I repeat the following idiom again and again. I read from a large file (sometimes, up to 1.2 million records!) and store the output into an SQLite databse. Putting stuff into the SQLite DB seems to be fairly fast.
def readerFunction(recordSize, recordFormat, connection, outputDirectory, outputFile, numObjects):
insertString = "insert into NODE_DISP_INFO(node, analysis, timeStep, H1_translation, H2_translation, V_translation, H1_rotation, H2_rotation, V_rotation) values (?, ?, ?, ?, ?, ?, ?, ?, ?)"

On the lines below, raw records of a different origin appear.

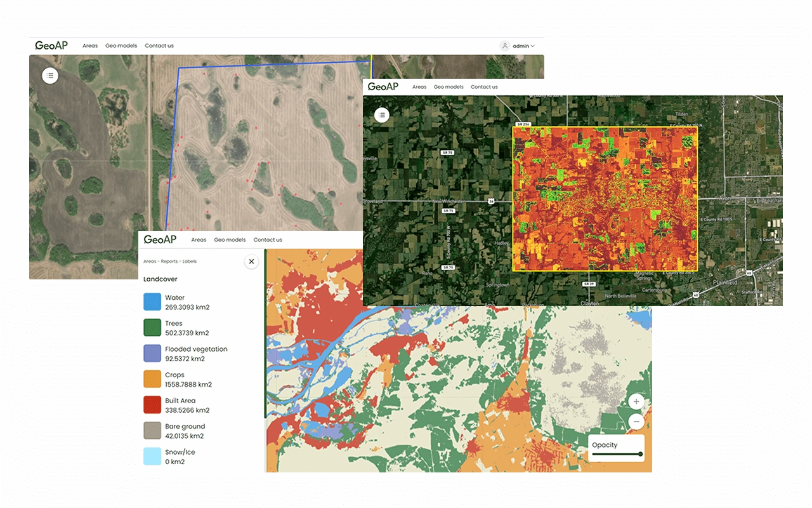Open Geo models in the admin window's navbar

[x=121, y=46]
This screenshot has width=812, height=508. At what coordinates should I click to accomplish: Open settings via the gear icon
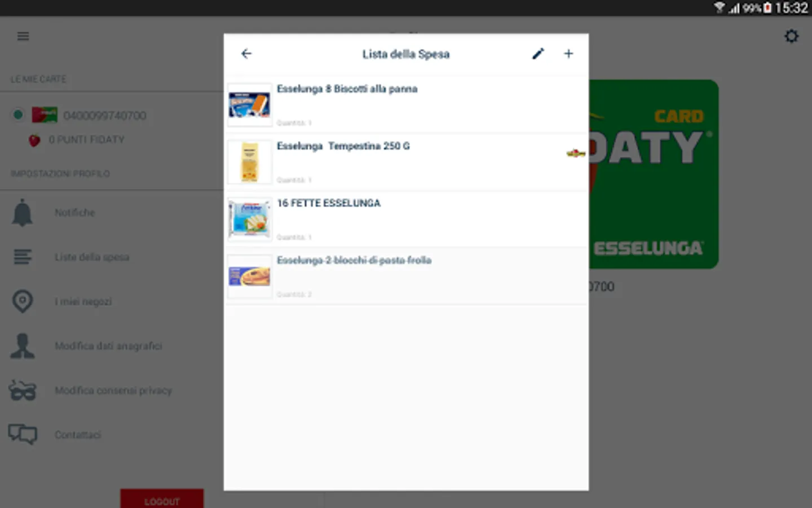(x=792, y=36)
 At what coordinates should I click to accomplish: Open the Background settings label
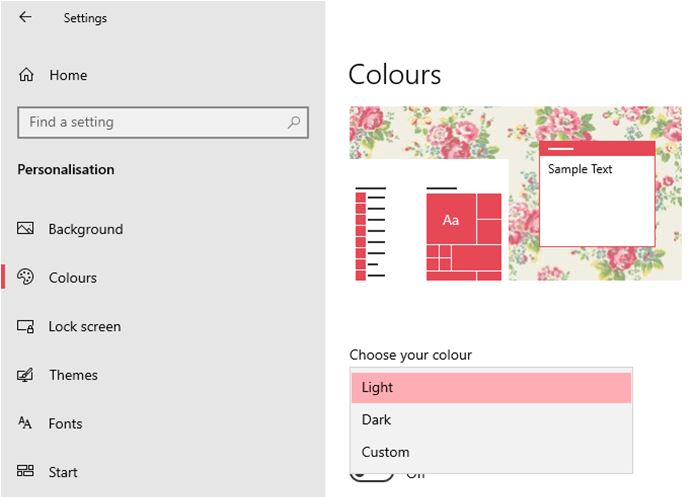click(x=85, y=229)
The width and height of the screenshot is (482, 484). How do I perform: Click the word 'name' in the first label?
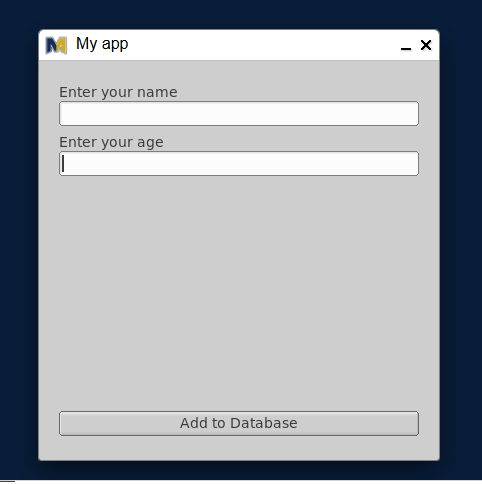pyautogui.click(x=157, y=92)
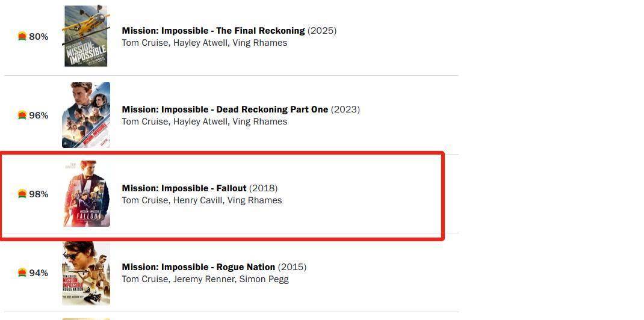Screen dimensions: 644x320
Task: Click the tomato icon beside the 96% score
Action: [22, 115]
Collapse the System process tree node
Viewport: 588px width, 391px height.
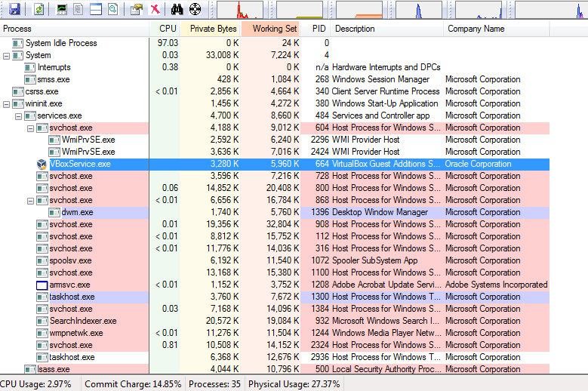pos(7,55)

analysisNumber = int(outputPath[-3:])
outputFileObject = open(os.path.join(outputDirectory, outputFile), "rb")
outputFileObject, numberOfRecordsInFileObject = determineNumberOfRecordsInFileObjectGivenRecordSize(recordSize, outputFileObject)
numberOfRecordsPerObject = (numberOfRecordsInFileObject//numberOfObjects)

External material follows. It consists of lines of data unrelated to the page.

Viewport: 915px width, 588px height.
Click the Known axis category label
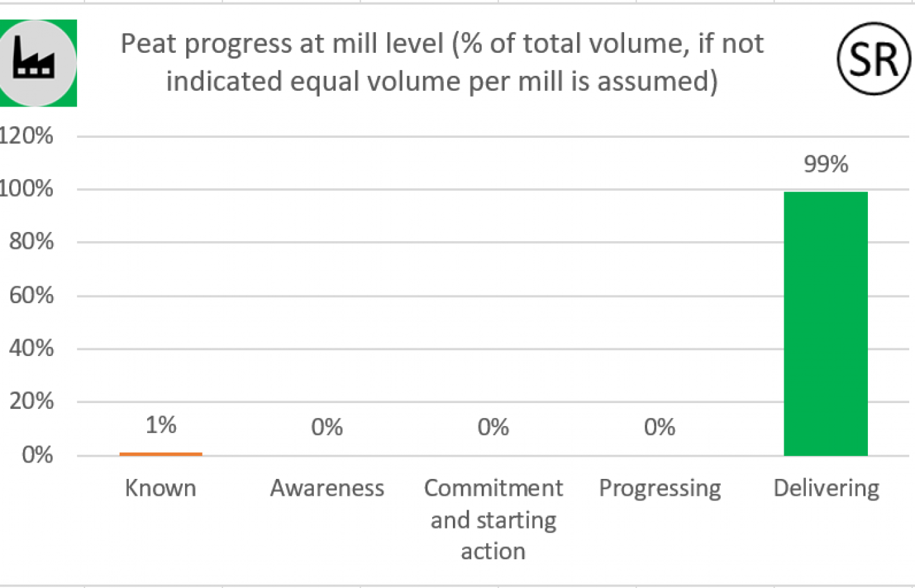[161, 488]
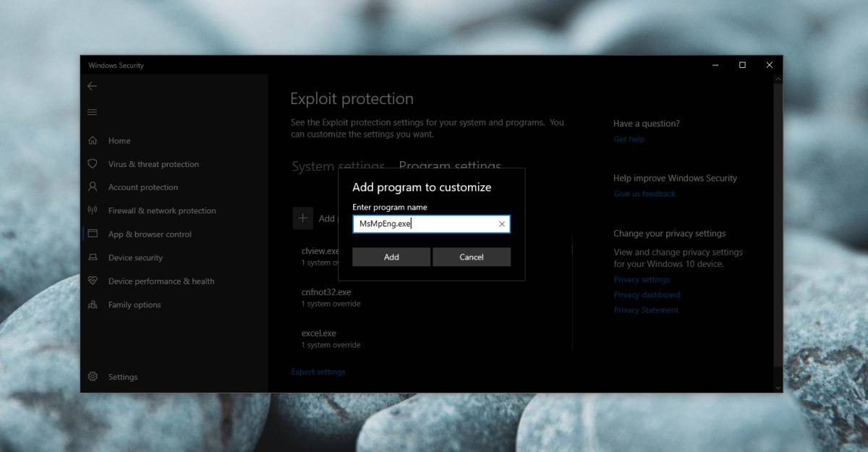Open Account protection person icon
The height and width of the screenshot is (452, 868).
(x=93, y=187)
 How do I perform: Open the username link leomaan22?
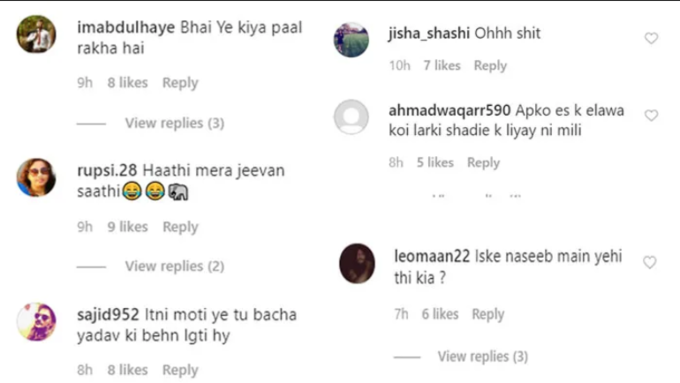432,256
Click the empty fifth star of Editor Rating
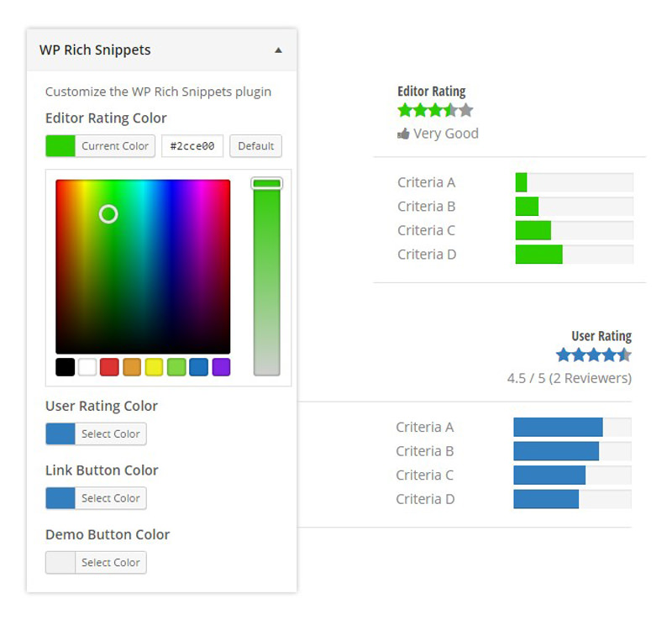Viewport: 672px width, 620px height. [x=465, y=109]
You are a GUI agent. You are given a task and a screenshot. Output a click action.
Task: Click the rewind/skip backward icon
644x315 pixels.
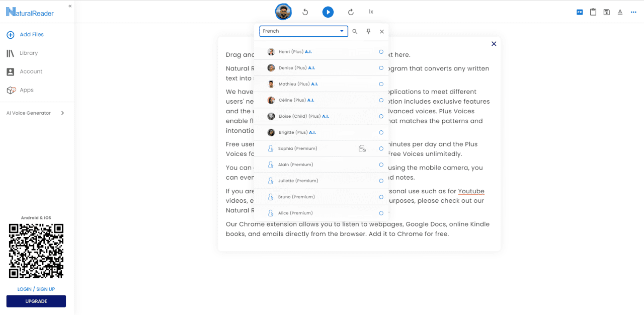point(305,12)
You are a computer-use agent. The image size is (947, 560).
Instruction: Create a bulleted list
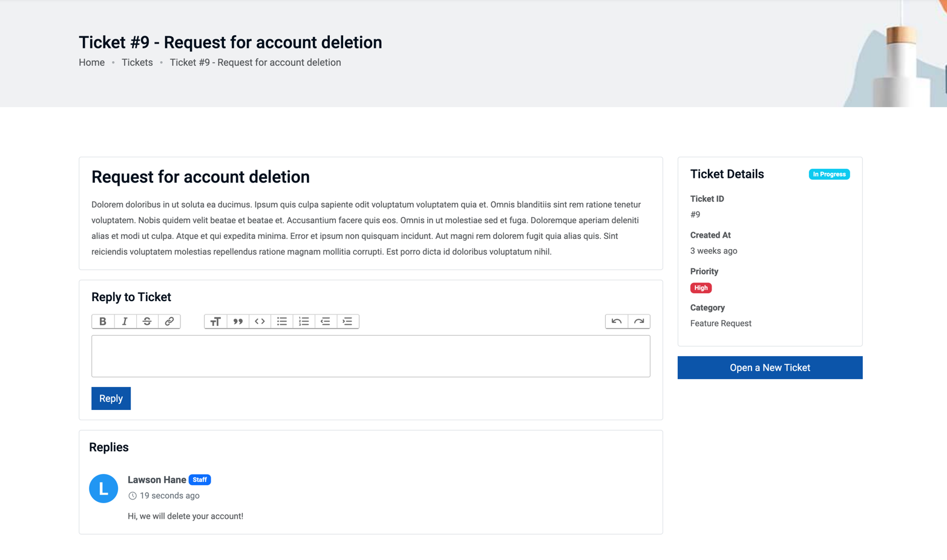(282, 321)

loop1StartTime = time.time()
for i in range(numberOfRecordsPerObject ):
processedRecords = []
loop2StartTime = time.time()
for j in range(numberOfObjects):
fout = outputFileObject .read(recordSize)

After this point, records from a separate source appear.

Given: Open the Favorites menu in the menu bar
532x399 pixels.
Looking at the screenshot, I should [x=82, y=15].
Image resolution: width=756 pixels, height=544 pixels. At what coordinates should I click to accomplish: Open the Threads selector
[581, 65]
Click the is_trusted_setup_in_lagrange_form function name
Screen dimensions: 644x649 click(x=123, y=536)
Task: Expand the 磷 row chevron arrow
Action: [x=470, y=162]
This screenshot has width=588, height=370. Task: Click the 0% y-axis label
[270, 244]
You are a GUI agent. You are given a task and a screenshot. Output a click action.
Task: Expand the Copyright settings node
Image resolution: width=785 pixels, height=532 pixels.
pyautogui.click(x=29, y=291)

processedRecords.append(tuple([j+1, analysisNumber, i] + [x for x in list(struct.unpack(recordFormat, fout))]))
loop2EndTime = time.time()
print "Time taken to finish loop2: {}".format(loop2EndTime-loop2StartTime)
dbInsertStartTime = time.time()
connection.executemany(insertString, processedRecords)
dbInsertEndTime = time.time()
loop1EndTime = time.time()
print "Time taken to finish loop1: {}".format(loop1EndTime-loop1StartTime)
outputFileObject.close()
print "Finished reading output file for analysis {}...".format(analysisNumber)
When I run the code, it seems that "loop 2" and "inserting into the database" is where most execution time is spent. Average "loop 2" time is 0.003s, but it is run up to 50,000 times, in some analyses. The time spent putting stuff into the database is about the same: 0.004s. Currently, I am inserting into the database every time after loop2 finishes so that I don't have to deal with running out RAM.
What could I do to speed up "loop 2"?